» TASK OBJECTIVE
Convert the records from the start through the line containing "[x=691, y=67]" into a numbered list, skipping any blank lines and leaving out the pictures.
# START OF EXERCISE INPUT
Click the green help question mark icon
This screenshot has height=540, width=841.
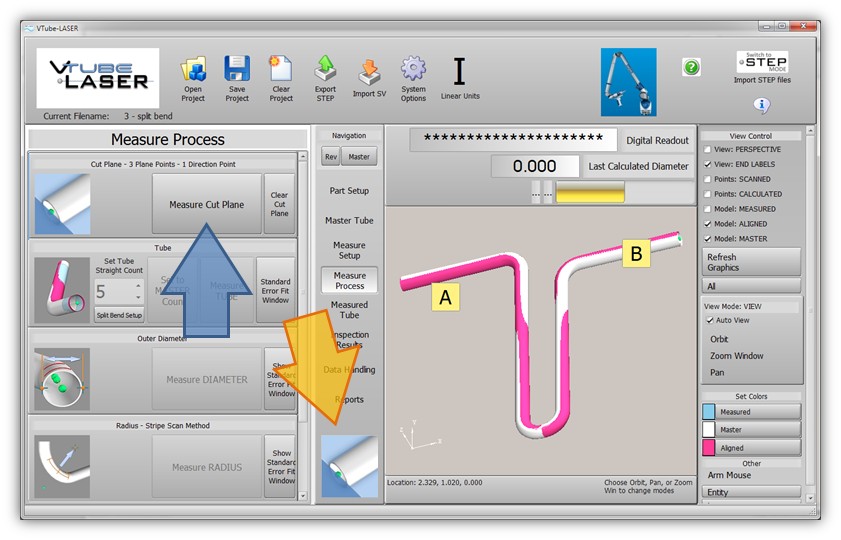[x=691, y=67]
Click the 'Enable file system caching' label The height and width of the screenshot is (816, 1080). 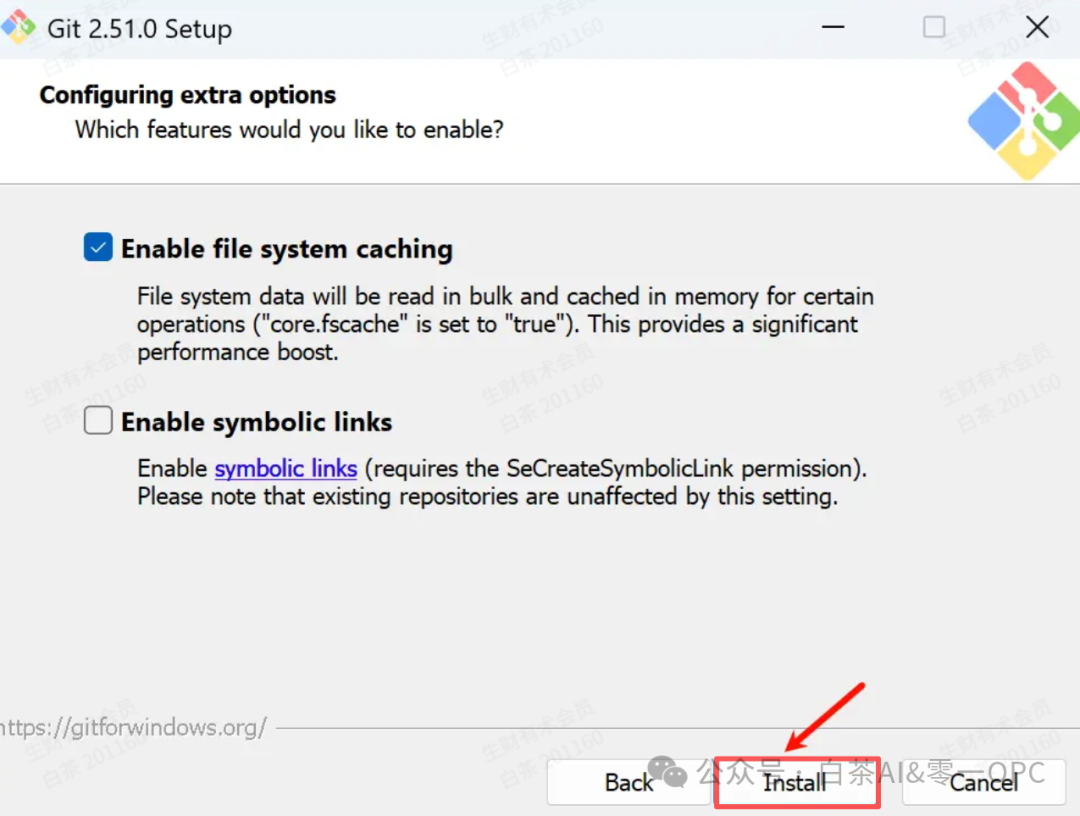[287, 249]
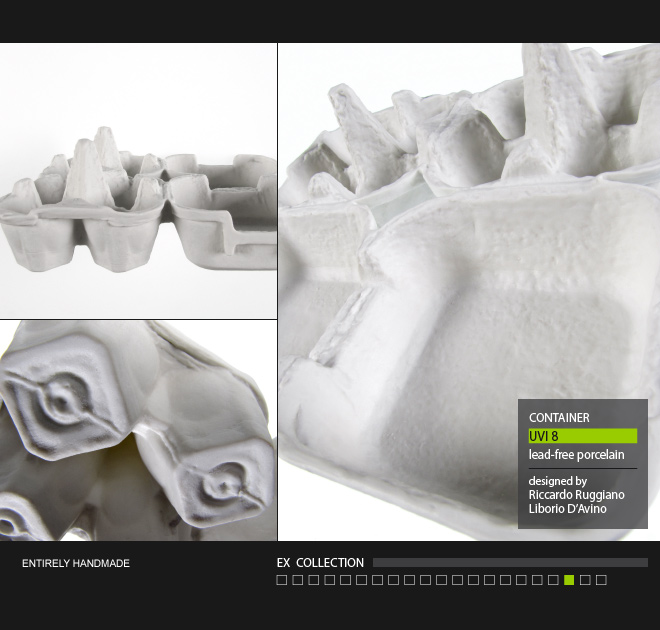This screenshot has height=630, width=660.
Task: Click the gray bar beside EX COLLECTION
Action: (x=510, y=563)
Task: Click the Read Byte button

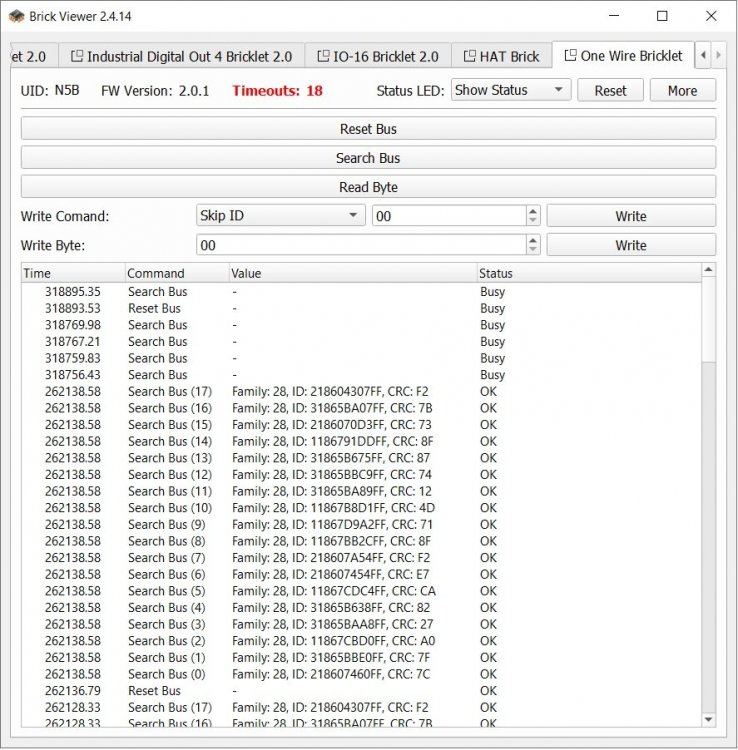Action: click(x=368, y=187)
# END OF EXERCISE INPUT
» EXERCISE SOLUTION
1. Click the green help question mark icon
2. This screenshot has height=540, width=841.
3. [x=691, y=67]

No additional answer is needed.